The largest project in our lab for the last years was published today in Nature Communications. In the article, titled “The non-coding RNA landscape of human hematopoiesis and leukemia“, we illustrate non-coding RNA (ncRNA) expression profiles for human blood cells as well as for pediatric acute myeloid leukemia (AML) patient blasts, and provide a comprehensive resource for exploring the levels and potential functions of ncRNAs in normal and malignant hematopoiesis.

Despite the emergence of non-coding RNAs as crucial regulators of gene expression, their roles during normal and malignant hematopoesis remain incompletely understood. In particular, recent large-scale studies have highlighted the cell type- and developmental context-restricted expression patterns of long non-coding RNAs (lncRNAs), but functional studies have lagged behind these in silico discoveries. To address this knowledge gap, we established a ncRNA expression atlas of the human blood system covering ~40,000 lncRNAs, 20,000 mRNAs, and 900 microRNAs (miRNAs). Unique ncRNA expression profiles could be identified for every blood lineage, and a “guilt-by-association” approach involving co-expressed coding genes allowed the prediction of ncRNA functions.

One lncRNA identified by this pipeline, LINC00173, was gradually upregulated through the different stages granulopoiesis (i.e. from HSCs to CMPs to GMPs to granulocytes), and was predicted to act in concert with PRC2-associated networks. Indeed, we could show that LINC00173 controls myeloid differentiation, via direct association with PRC2 to silence “legacy” stem cell genes including the HOXA7-HOXA10 locus. We thus take this example as proof that our resource can guide hypothesis-driven studies on functional lncRNAs. Moreover, a multidimensional approach that integrated miRNA, lncRNA and positional data uncovered strong and coordinated upregulation of numerous ncRNAs within the DLK1-DIO3 locus on chromosome 14. Gain- and loss-of function studies in CD34+ HSPCs defined this locus as a novel positive regulator of megakaryopoiesis.

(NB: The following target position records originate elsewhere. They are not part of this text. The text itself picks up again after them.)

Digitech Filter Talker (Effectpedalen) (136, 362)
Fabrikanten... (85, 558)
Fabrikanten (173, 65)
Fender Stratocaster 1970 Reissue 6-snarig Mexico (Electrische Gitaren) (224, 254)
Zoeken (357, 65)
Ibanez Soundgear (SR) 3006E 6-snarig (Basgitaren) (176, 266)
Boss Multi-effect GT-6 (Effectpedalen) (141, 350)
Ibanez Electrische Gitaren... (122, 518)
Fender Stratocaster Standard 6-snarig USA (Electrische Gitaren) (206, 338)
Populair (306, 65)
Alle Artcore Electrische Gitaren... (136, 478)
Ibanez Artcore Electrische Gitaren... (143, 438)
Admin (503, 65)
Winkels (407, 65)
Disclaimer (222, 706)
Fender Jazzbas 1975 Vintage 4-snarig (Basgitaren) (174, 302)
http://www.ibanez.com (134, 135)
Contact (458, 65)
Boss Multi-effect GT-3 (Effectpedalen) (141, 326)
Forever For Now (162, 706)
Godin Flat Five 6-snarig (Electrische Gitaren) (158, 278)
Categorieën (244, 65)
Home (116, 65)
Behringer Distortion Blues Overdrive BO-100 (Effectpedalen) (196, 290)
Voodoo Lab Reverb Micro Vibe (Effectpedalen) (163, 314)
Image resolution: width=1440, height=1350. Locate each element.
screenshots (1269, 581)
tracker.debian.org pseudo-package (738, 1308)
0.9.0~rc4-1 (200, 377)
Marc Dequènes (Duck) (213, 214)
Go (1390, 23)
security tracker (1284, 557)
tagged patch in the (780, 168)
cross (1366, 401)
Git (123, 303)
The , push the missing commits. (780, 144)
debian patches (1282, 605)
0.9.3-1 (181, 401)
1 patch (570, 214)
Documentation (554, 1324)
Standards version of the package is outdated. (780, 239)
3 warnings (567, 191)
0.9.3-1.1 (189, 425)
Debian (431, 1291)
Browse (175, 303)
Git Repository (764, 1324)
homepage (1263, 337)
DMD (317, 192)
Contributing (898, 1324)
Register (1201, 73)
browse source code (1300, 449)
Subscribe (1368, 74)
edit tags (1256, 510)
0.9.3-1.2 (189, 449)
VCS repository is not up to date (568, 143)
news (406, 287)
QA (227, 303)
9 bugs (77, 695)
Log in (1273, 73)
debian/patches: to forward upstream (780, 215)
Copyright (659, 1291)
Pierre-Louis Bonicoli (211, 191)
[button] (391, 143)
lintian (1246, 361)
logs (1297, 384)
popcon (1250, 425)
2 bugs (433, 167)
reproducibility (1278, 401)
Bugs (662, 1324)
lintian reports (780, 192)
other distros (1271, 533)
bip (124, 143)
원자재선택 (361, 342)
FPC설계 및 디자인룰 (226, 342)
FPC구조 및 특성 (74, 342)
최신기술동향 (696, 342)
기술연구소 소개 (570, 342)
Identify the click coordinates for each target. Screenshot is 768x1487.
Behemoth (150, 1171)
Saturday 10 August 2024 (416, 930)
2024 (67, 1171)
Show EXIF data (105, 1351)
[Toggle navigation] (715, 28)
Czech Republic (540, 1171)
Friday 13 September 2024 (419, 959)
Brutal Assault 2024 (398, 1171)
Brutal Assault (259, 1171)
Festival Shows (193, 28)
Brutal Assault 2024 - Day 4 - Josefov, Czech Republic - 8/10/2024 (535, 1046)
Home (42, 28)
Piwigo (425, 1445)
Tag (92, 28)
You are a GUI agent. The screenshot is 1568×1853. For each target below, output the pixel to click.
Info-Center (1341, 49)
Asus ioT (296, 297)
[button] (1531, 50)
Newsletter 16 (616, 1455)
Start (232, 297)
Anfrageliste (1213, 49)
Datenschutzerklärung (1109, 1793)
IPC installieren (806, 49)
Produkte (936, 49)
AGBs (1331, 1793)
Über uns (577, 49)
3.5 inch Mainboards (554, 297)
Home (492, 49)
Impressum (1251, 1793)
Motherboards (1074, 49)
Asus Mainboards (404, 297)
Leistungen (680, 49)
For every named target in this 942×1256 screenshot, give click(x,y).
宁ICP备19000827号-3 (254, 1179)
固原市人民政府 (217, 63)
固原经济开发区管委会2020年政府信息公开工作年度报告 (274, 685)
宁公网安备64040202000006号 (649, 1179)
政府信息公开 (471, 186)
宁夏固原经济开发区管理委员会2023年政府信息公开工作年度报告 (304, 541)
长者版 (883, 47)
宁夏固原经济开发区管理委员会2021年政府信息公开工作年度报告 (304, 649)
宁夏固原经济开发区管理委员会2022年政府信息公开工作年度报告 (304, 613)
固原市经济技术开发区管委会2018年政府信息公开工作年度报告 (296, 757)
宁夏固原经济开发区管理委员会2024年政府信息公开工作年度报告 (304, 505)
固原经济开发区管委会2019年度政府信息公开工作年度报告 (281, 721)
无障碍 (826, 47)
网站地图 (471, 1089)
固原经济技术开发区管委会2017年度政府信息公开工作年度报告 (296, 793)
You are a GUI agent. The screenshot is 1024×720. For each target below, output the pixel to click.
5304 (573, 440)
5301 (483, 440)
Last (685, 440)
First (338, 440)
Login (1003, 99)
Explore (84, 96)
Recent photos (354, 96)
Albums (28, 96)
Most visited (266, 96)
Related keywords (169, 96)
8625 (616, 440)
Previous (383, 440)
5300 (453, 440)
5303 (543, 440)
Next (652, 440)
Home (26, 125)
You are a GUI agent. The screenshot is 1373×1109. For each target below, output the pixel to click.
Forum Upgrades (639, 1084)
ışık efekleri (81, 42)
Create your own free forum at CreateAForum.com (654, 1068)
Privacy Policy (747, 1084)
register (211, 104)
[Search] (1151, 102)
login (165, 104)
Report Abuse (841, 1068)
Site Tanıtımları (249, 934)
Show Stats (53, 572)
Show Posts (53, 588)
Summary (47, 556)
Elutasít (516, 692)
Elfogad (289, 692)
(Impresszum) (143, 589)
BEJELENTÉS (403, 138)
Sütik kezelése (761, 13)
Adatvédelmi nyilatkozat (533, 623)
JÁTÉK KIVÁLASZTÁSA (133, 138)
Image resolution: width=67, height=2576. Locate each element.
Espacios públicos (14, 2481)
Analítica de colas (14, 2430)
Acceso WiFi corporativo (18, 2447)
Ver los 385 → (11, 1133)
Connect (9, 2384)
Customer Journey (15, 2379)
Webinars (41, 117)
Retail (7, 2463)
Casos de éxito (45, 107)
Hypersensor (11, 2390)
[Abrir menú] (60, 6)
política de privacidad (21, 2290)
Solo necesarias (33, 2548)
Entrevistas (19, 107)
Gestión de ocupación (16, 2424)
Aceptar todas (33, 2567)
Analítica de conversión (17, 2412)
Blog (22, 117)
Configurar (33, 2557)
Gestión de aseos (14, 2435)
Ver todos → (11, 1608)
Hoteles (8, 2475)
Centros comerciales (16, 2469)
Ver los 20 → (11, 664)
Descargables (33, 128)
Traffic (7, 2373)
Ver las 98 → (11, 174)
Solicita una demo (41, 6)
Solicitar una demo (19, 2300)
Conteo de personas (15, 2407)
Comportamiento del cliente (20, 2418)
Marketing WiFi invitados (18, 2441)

Last but not least, 46 pediatric AML patient samples were incorporated into the ncRNA expression atlas, to extend our resource and findings to malignant blood cells. Importantly, we discovered a core ncRNA stem cell signature in HSCs that was also upregulated in the AML samples, but absent from the mature lineages. In an independent cohort of 171 adult AML patients, high expression of the ncRNA stem cell signature predicted significantly better overall (OS) and event-free (EFS) survival. In contrast, downregulation of differentiation-associated ncRNAs predicted poor OS and EFS. Both the stem cell and differentiation-associated ncRNA signatures could further stratify patient prognoses based on a published 17-gene stemness score, demonstrating one possible aspect of the clinical value of ncRNAs.

Overall, these findings represent another step forward in the recent efforts to shed light on the non-coding transcriptome. In addition to providing a targeted, integrated expression resource across normal and malignant hematopoiesis, our article illustrates how these ncRNA landscapes can be used to inform greatly-needed downstream functional studies. Further, we provide evidence for the importance of ncRNAs in a clinical setting, highlighting their promise as potential prognostic indicators and/or therapeutic targets.